Le
pays est également en train de perdre ses meilleurs amis, et il
est même des Juifs, en Israël et en dehors, qui commencent à
prendre leurs distances pour cause d’occupation durable. Sur les
campus américains, de nombreux étudiants m’ont dit se sentir
gênés par l’attitude d’Israël. La maison brûle, réveillons-nous
avant d’avoir détruit par nos propres agissements tout ce que
nous avons construit [1].
Les
observateurs les plus impartiaux, même quand ils soutiennent
Israël, estiment que la solution à deux États n’est plus viable.
Ils remarquent : comment un État palestinien pourrait-il être
créé alors que tant de colonies et de routes de contournement se
trouvent précisément là où il est censé être ? Et ils ajoutent
que la situation va empirant : le refus de geler toutes les
constructions, surtout à Jérusalem, signifie qu’aucun État
palestinien ne sera plus possible.
Chacun sait que les Palestiniens n’accepteront aucun accord
n’incluant pas Jérusalem-Est comme leur capitale. Faire quitter
leurs maisons à des Palestiniens de Sheikh Jarrah, de Silwan et
du quartier musulman de la Vieille Ville et les remplacer par
des Juifs éradique les chances d’une solution à deux États pour
deux peuples.
Chacun sait que jamais les Palestiniens n’accepteront d’État sur
moins de 22% des terres situées entre le Jourdain et la
Méditerranée. En acceptant les standards d’Oslo et de Madrid,
ils ont consenti à renoncer à 78% du pays. Nous sommes sur le
point de célébrer le 29 novembre 1947, le jour de la partition
du pays en deux États par les Nations Unies. Les Palestiniens
refusèrent alors d’accepter un État couvrant 45% des terres ;
ils sont aujourd’hui prêts à en accepter un n’en couvrant plus
que 22%, mais pas moins.
Danny
Danon [2],
Tzipi Hotovely [3],
Reuven Rivlin [4],
Nir Barkat [5]
et Benjamin Netanyahu n’agissent pas pour le bien du mouvement
sioniste en poursuivant leur rapide croissance des implantations
au nom du peuple juif. Ils vont réussir à détruire le rêve
sioniste de leurs propres mains. Corrigeons : l’État restera
juif, mais plus personne ne pourra le dire démocratique.
Une
très large minorité, qui va sous peu se muer en majorité,
n’acceptera plus de vivre au sein d’un État juif.

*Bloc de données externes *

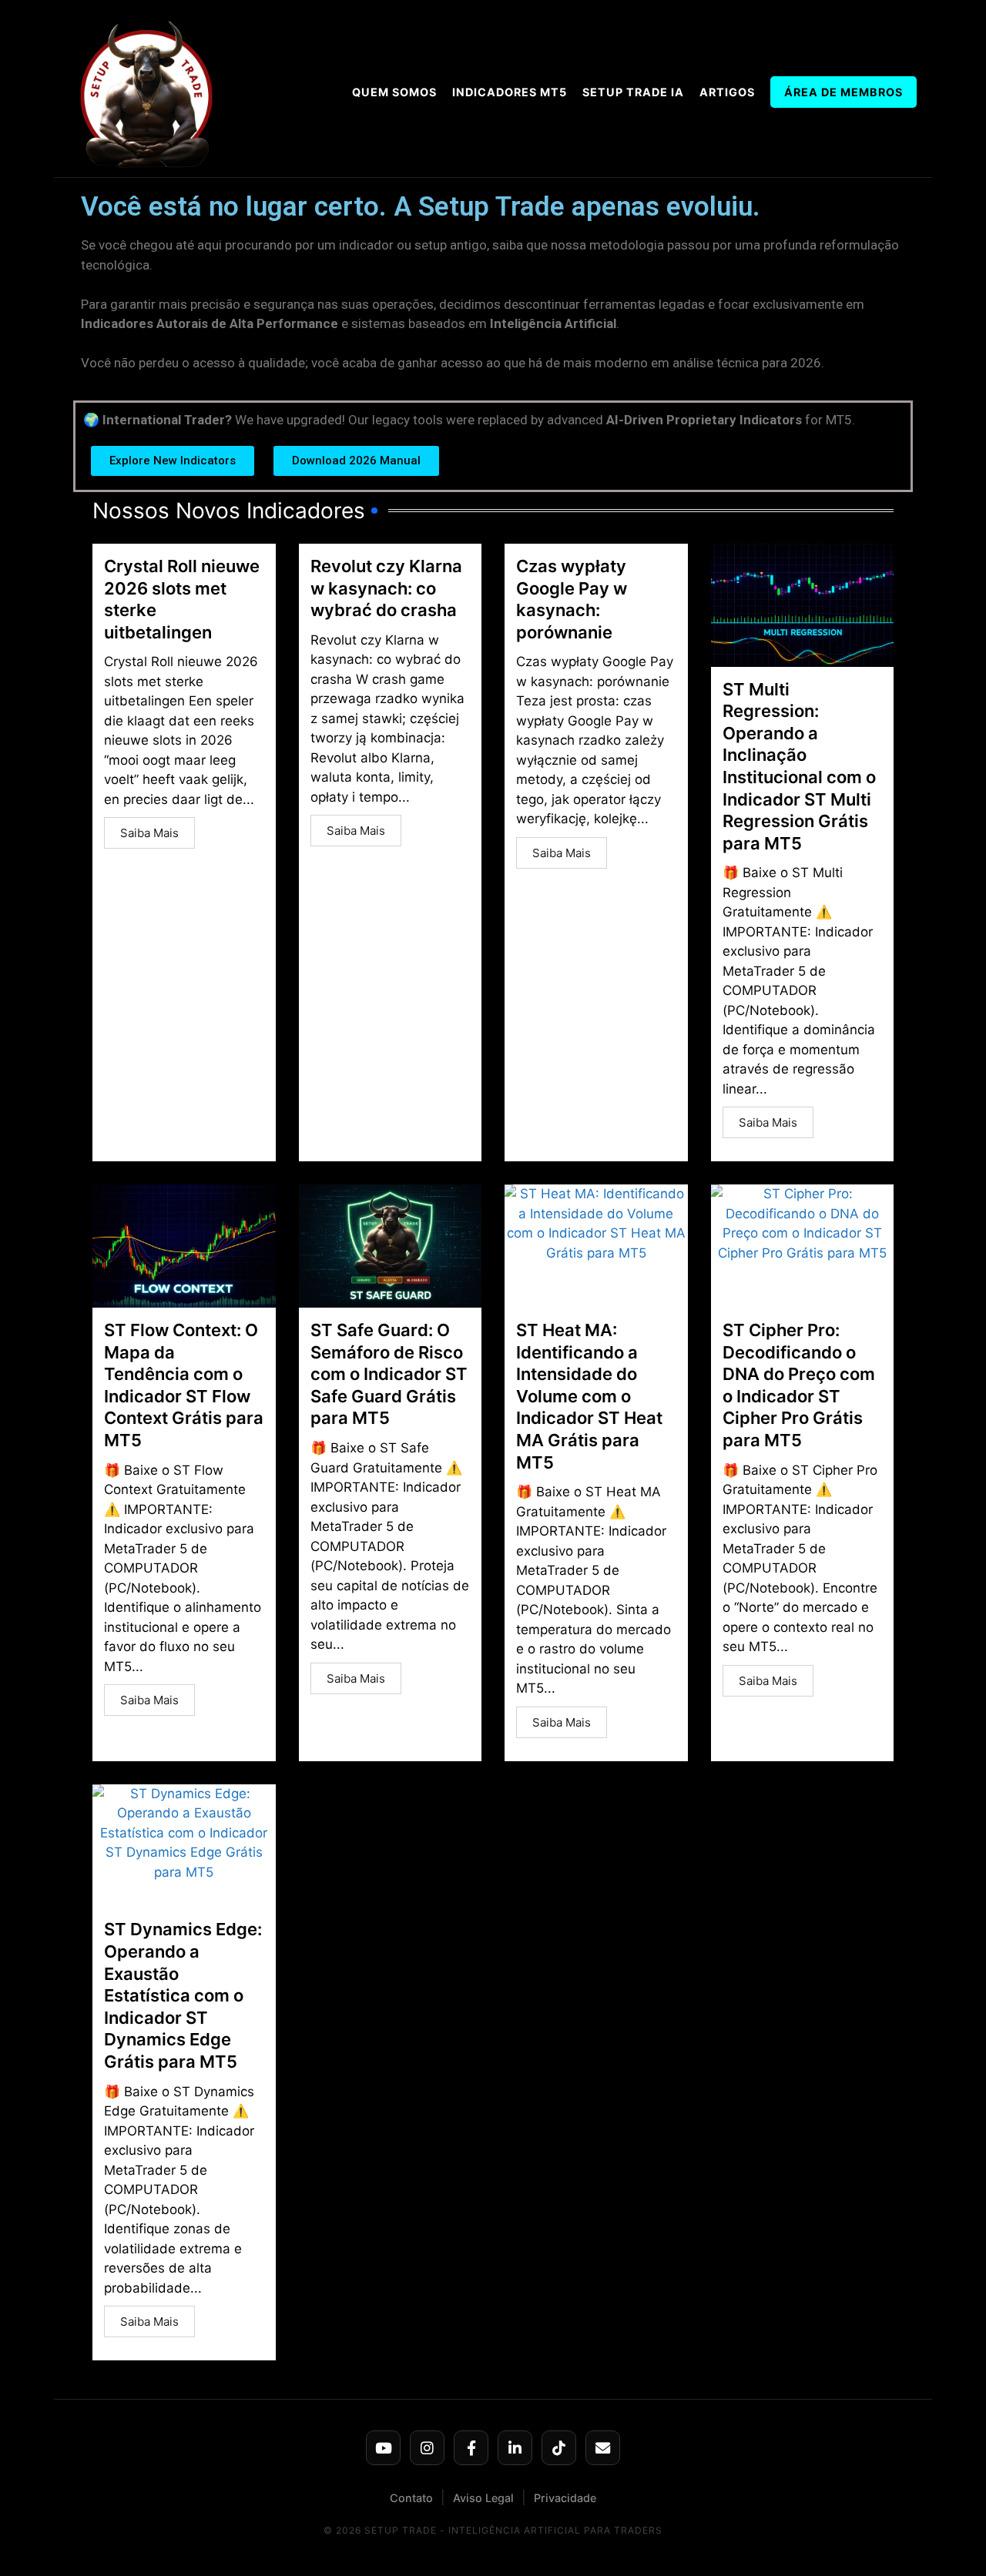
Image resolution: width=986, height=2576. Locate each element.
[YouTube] (383, 2447)
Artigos (727, 92)
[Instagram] (427, 2447)
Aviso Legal (483, 2497)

La solution à
deux États cessera d’être viable dès lors qu’elle ne sera plus
soutenue par une majorité de Palestiniens – tant citoyens
d’Israël qu’habitants des territoires occupés. À ce moment-là
une campagne internationale sera lancée, contraignant Israël à
devenir un État démocratique, et nous ne serons plus en mesure
de parler d’État juif démocratique.
L’appel à l’égalité de tous les citoyens et à la formule
“une personne, une voix” s’imposera
face à l’absence de logique qui préside à l’idée d’un État
national juif sans majorité juive.
Personne, en dehors de l’extrême droite et des religieux,
n’acceptera l’idée d’une citoyenneté à deux vitesses entre
Juifs et non Juifs. Personne, pas même les États-Unis, ne
pourra soutenir un État si ouvertement antidémocratique.

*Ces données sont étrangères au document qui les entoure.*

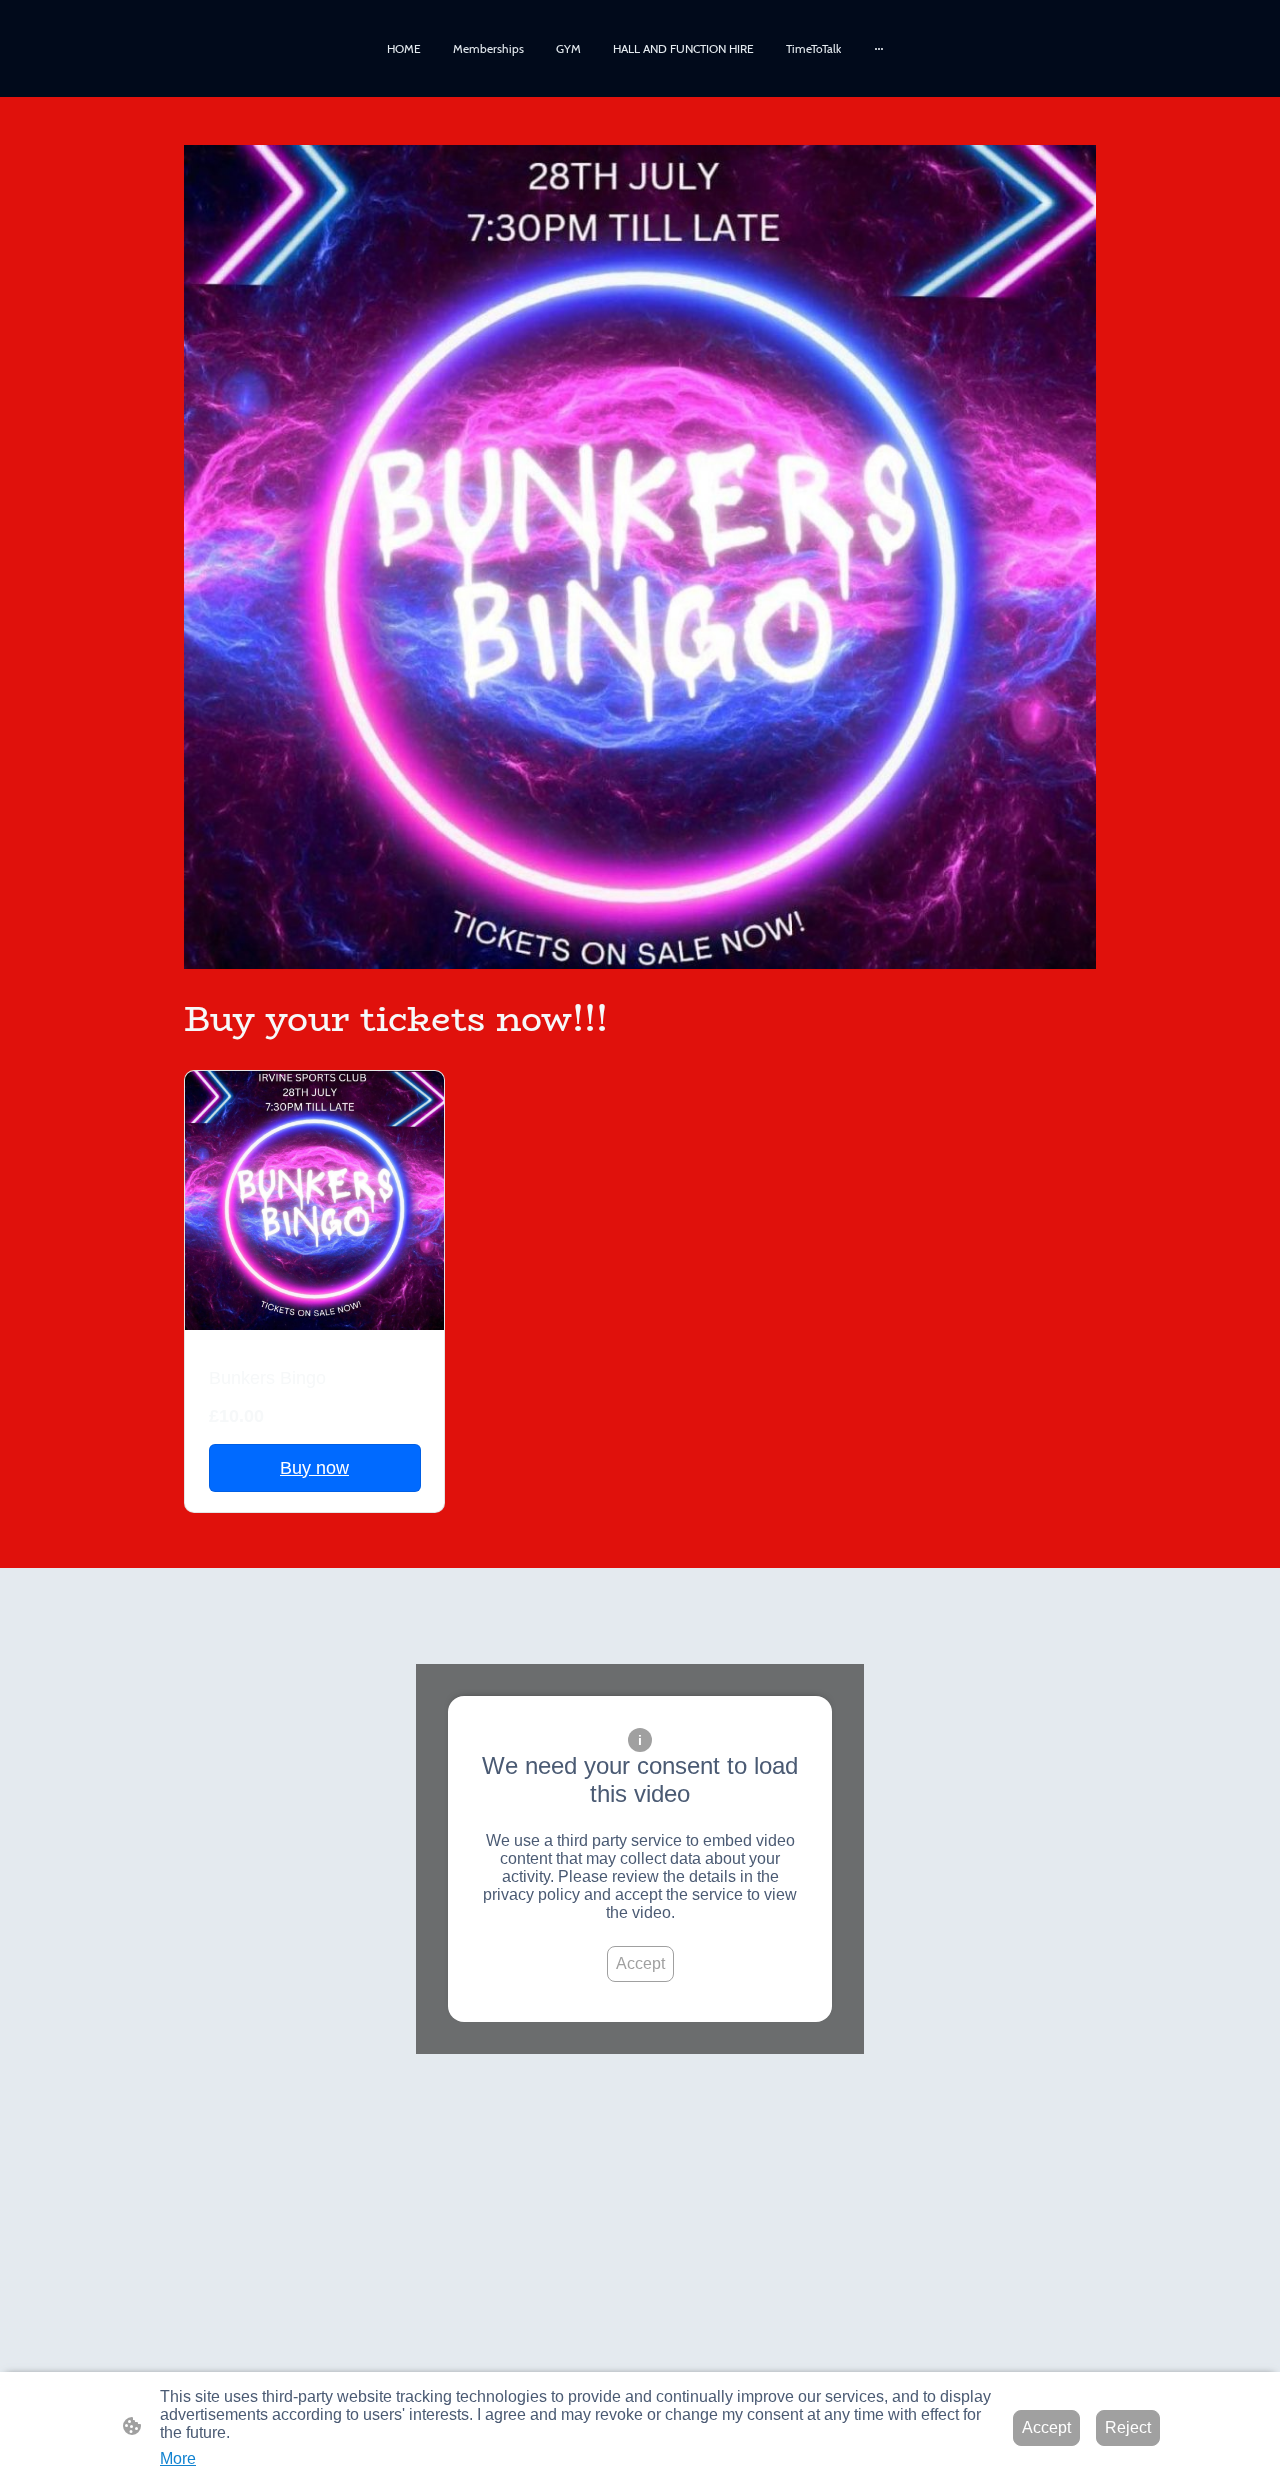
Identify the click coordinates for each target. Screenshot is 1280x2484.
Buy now (314, 1468)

Les valeurs communes évoquées par les dirigeants américains
à propos d’Israël auront disparu. Ce dernier cessera d’être
démocratique, et ainsi l’occupation aura-t-elle finalement
délégitimé son droit à l’existence.
La
construction d’implantations m’inquiète moins en termes de
moindre viabilité de la solution à deux États qu’en ce qui
concerne la déperdition de légitimité de Mah’moud Abbas et Salam
Fayyad. Celle-ci se dissipera très vite complètement pour peu
qu’il n’y ait aucun processus de paix crédible. L’année
prochaine est celle de la mise en place d’un État palestinien.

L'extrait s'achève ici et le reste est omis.